Cavanaugh, Spire team up to bring natural gas to Alabama poultry farmers
HEFLIN — Several poultry operations in East Alabama will have access to natural gas this winter thanks to a collaborative effort between Alabama Public Service Commission President Twinkle Cavanaugh and Spire.
During a groundbreaking ceremony held at a farm near Heflin, Cavanaugh outlined what an important economic development initiative the new pipeline would be for rural Alabama. The farm, owned and operated by Eric Lovvorn, is set to be the first in the area to receive service from the new natural gas pipeline.
“Opening up a natural gas pipeline for poultry farmers will be a job-creating initiative for our state,” Cavanaugh said. “If Alabama families don’t have jobs, we’ve got a problem. In order to create those jobs you have to have infrastructure, and utilities are an essential part of that.”
She highlighted the wide impact of the industry in rural areas, including dependent jobs in hatcheries and processing plants and in the trucking industry.
This particular project will involve two phases, the first of which began in May and will provide service to farms by mid-December. Construction of 3.5 miles of pipeline was completed in phase one.
A second phase, once approved by the Alabama Public Service Commission, would involve constructing an additional 6.75 miles of pipeline and create dozens of jobs in the process. It has the potential to provide service to several additional poultry operations, as well as other commercial and residential customers in East Alabama.
Cavanaugh, who grew up working at her grandfather’s chicken farm in South Alabama, spoke about how feedback from local farmers eventually became a significant economic development project.
She said once she knew what she wanted to see, it became a matter of seeking out someone with whom she could work to make the project happen.
“When Kyle [Rogers] came on board, I finally had a partner who would listen and think outside the box for a solution,” she explained.
Rogers, vice president of External Affairs at Spire, made note of the fact that Cavanaugh came to him with a vision for what could be done to improve the area’s infrastructure.
“She challenged me personally when I came onboard at Spire to find a way to be creative, to think outside of the box, to do something that we had not been able to do previously, which is get natural gas to this area,” Rogers remarked.

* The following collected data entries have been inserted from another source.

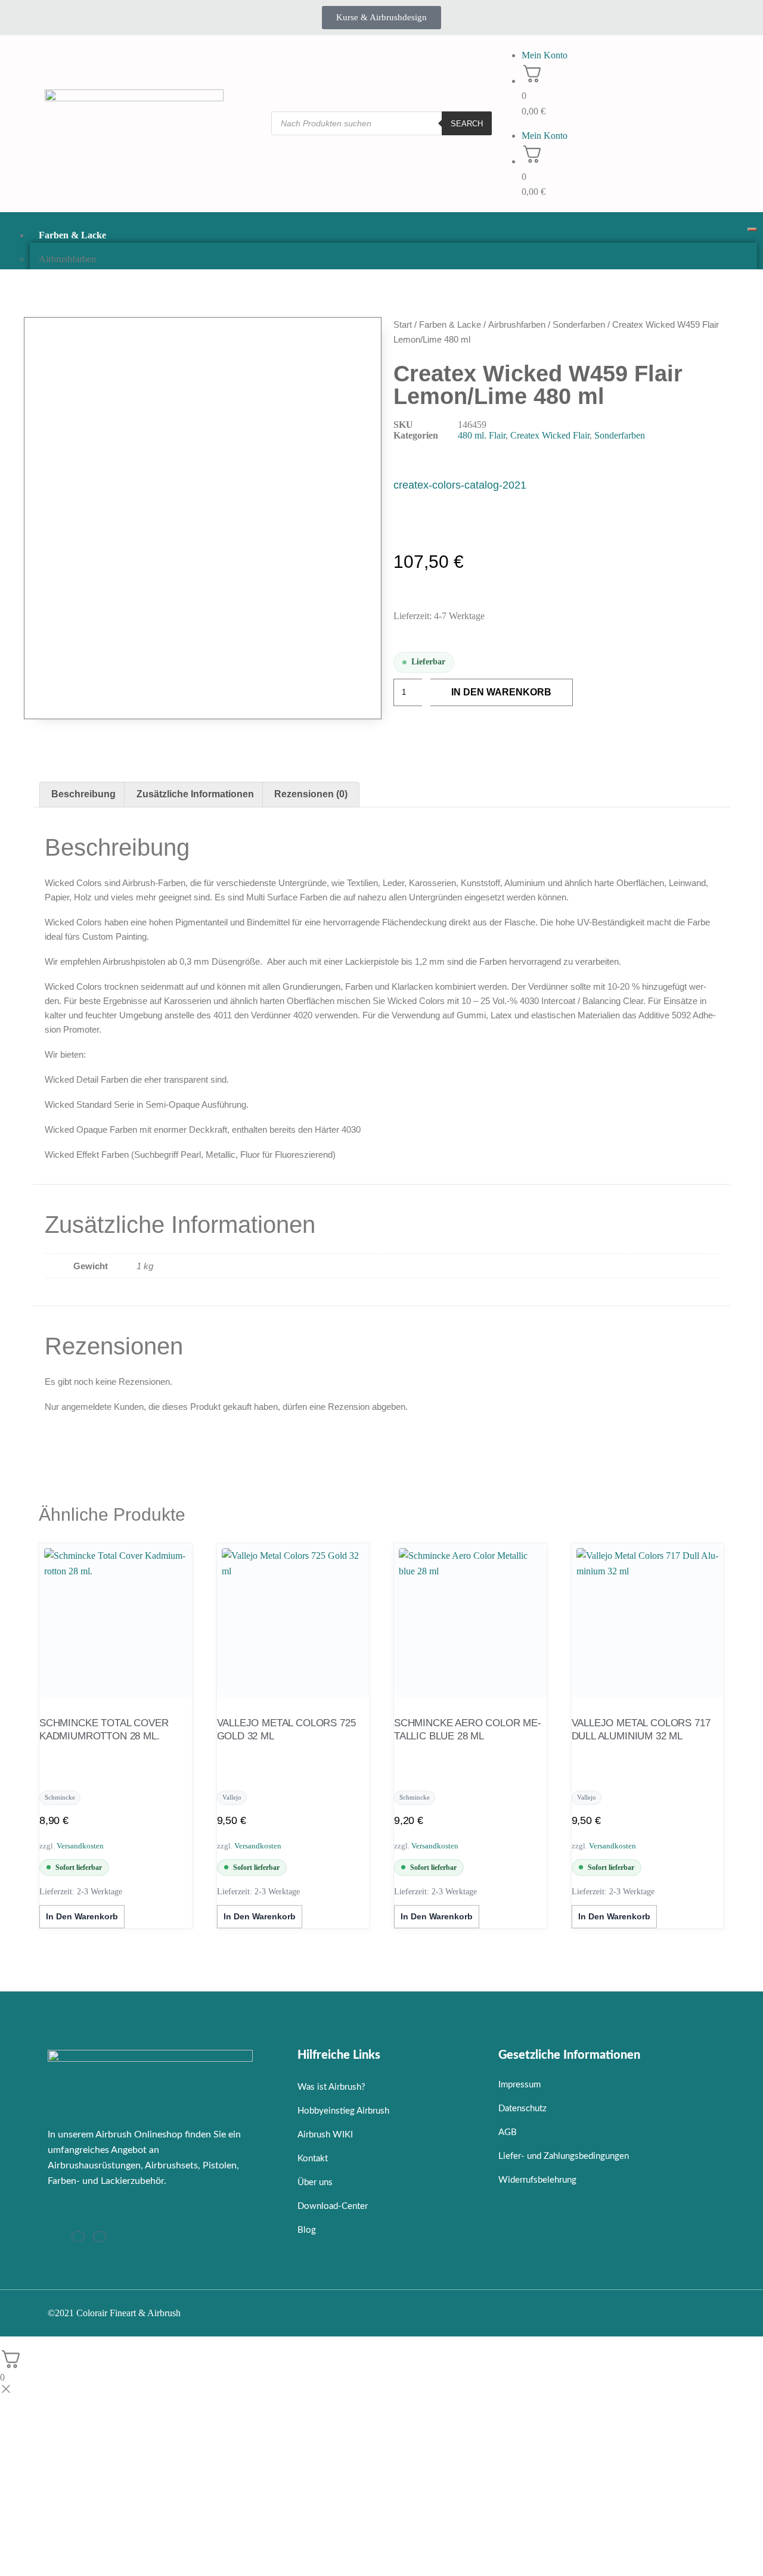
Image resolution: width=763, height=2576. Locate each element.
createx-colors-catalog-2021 (459, 485)
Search (467, 123)
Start (402, 324)
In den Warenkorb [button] (82, 1916)
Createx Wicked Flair (550, 435)
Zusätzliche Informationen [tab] (195, 794)
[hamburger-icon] (752, 229)
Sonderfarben (579, 324)
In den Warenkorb (501, 692)
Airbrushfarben (67, 259)
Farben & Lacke (72, 235)
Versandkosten (80, 1845)
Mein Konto (544, 55)
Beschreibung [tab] (83, 794)
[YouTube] (99, 2236)
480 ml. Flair (481, 435)
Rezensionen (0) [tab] (311, 794)
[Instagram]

Standing outside a brand new natural gas compressor station built by Spire, Rogers pointed out that the project fit well within his company’s four guiding principles.

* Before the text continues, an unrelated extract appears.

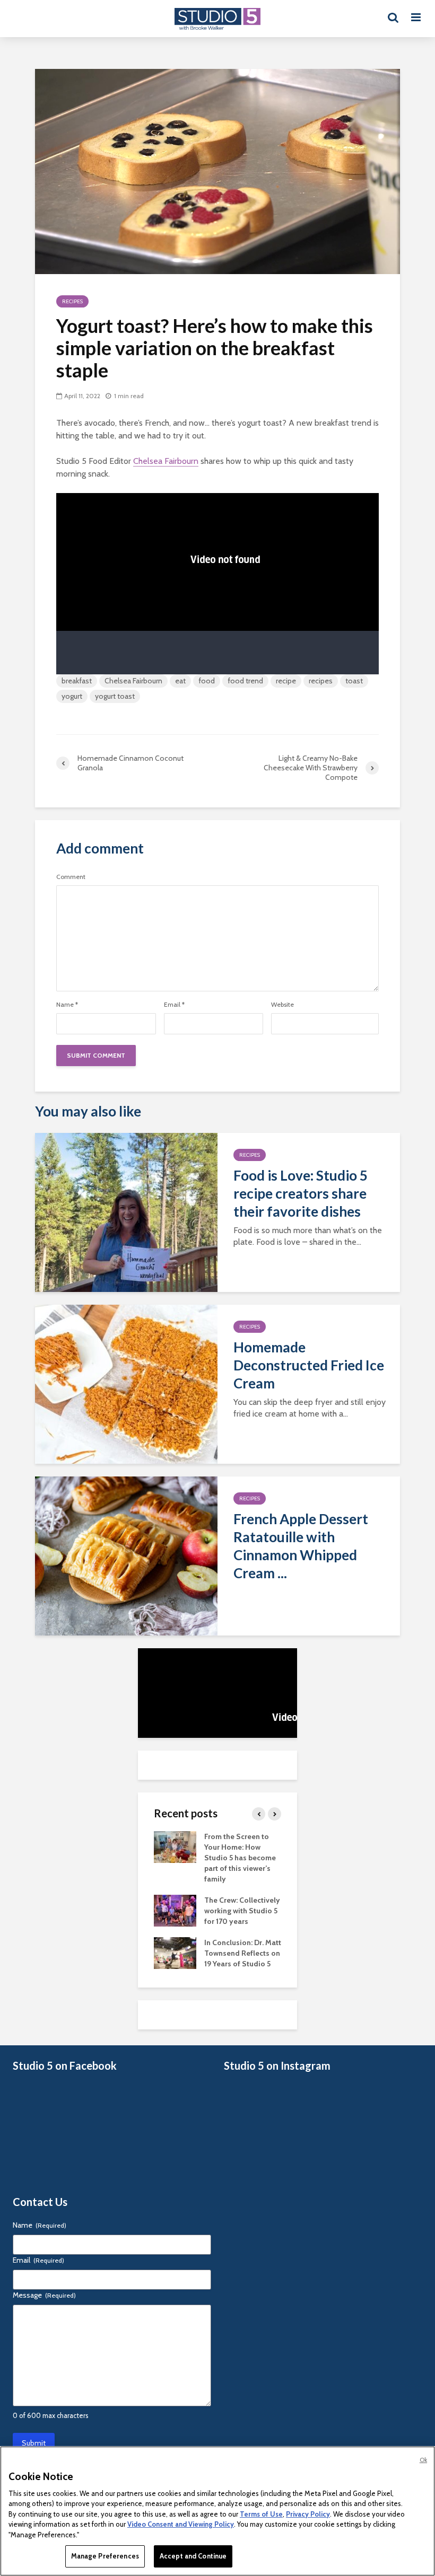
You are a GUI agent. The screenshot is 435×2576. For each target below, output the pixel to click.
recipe (286, 680)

“First, we care about the citizens of Alabama and our customers,” he said. “Second, we support advancements. Advancing technologies and new ideas will provide the state with a more reliable and sustainable energy source. Third, is perspective. We understand our role as a utility and the foundation upon which you can build economies and you can provide affordable natural gas to citizens. Finally, we believe in collaboration. We collaborate with citizens and elected officials. Most notably, we collaborate with President Cavanaugh and her fellow commissioners to bring about these sorts of initiatives that can really play a significant role in bringing critical infrastructure to a part of the state which has not had natural gas, and that really opens a lot of opportunities.”

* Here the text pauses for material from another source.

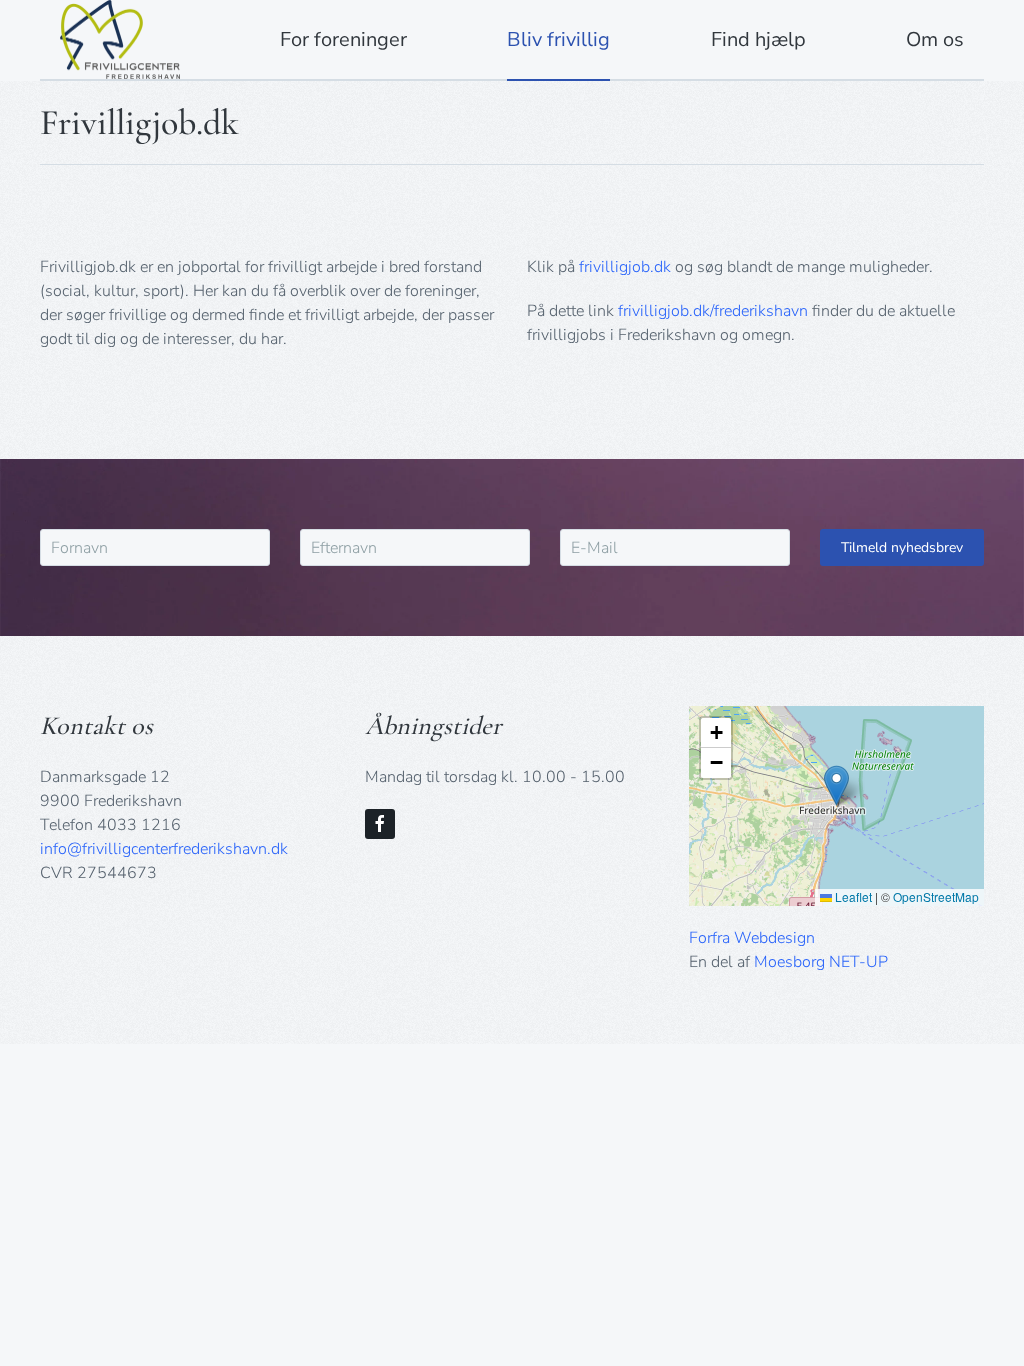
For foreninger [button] (343, 39)
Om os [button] (935, 39)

Spire’s delivery of natural gas will provide some much-needed relief for poultry farmers, according to an industry leader.
Johnny Adams, CEO of the Alabama Poultry and Egg Association, described the financial challenges a cold winter can bring to farmers.
“Gas costs in a cold winter can be outrageous if you don’t have something like natural gas,” he explained.
The poultry industry is the largest industrial employer in the state, accounting for 66% of all agriculture revenues in Alabama, according to Adams.
“This project is an example of the things we can do to support our critical industries,” Cavanaugh concluded. “Agriculture is the backbone of our economy and anything we can do to grow it and support rural Alabama is good for the entire state. This project will help create jobs and open up even more opportunities in the future.”